Sônia Braga contra a especulação imobiliária
O governo golpista se encarregou de retirar "Aquarius" da disputa de melhor filme estrangeiro no Oscar, onde certamente estaria, caso fosse o selecionado nacional
O filme “Aquarius” — que acabou sendo mais comentado por conta do corajoso e necessário protesto de seu elenco contra o golpe parlamentar, jurídico, midiático no Brasil durante sua apresentação no festival de Cannes — foi sem dúvida a melhor produção brasileira lançada em 2016 e deve se tornar também película indispensável na história da cinematografia nacional.
De Kleber Mendonça (do ótimo “O som ao redor”), “Aquarius” tem inúmeras qualidades em seu roteiro e direção. Seu maior mérito contudo é o modo como retrata, a partir do conflito central do enredo, as contradições da desigual sociedade brasileira.
Se é verdade que em todo o mundo a especulação imobiliária é hoje um dos vetores fundamentais para entendimento da concentração de riqueza e poder, no Brasil a questão ganha contornos ainda mais fortes devido ao passado colonial escravagista, além da ausência de uma reforma agrária que houvesse assegurado no campo condições para a vida de enorme massa da população que hoje habita em situação precária periferias de suas grandes metrópoles.
Mais do que os protestos contra a junta golpista, talvez tenham sido estes os verdadeiros motivos que levaram a campanha de certas frações da direita brasileira a propagarem o boicote ao filme.

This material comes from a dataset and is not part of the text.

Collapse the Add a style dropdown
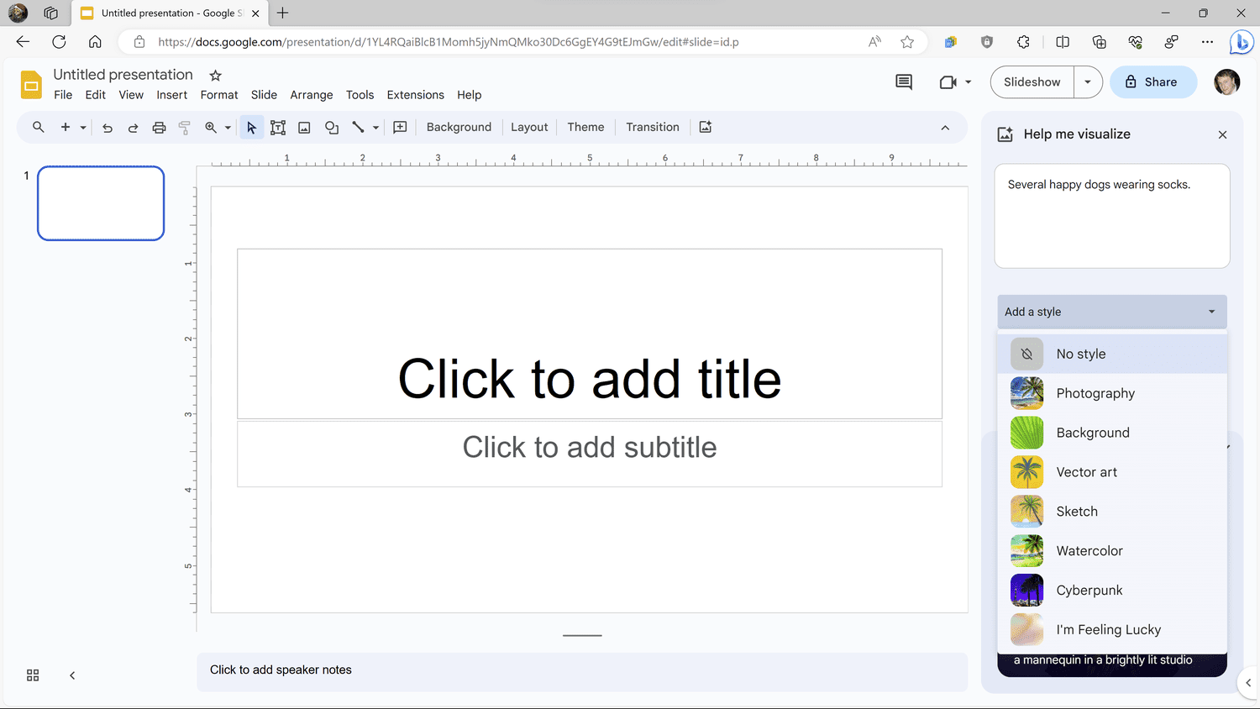Screen dimensions: 1260x709 (x=1210, y=312)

Já a burocracia do governo golpista se encarregou de retirá-lo da disputa de melhor filme estrangeiro no Oscar estadunidense onde certamente estaria caso fosse o selecionado nacional.
De toda forma não está descartado que o filme fique completamente de fora da cerimônia de premiação. Não será surpreendente, e considero muito provável, que Sônia Braga concorra a estatueta de melhor atriz. Improvável é que ela ganhe uma vez que sua representação é num filme falado em português.
Vale dizer que se “Aquarius” é um eloquente filme muito se deve à interpretação soberba de Sônia Braga que infundiu intensa força e vigor à luta da protagonista Clara em manter-se resoluta na defesa de seu modo de vida tão ligado ao espaço de sua memória afetiva.
Vale destacar que não é a primeira vez que Sônia Braga interpreta uma personagem com estas características e envolvida num conflito de mesma natureza.
Em “Rebelião em Milagro” (The Milagro Beanfield War) - lírico e ótimo filme de Robert Redford - ela encarna Ruby, uma mecânica engajada em defender a existência de sua pequena cidade no Novo México, EUA, assim que o plano de construção de um grande resort ameça varrer do mapa os moradores nativos com a consequente elevação do custo de vida e abandono de tradições locais.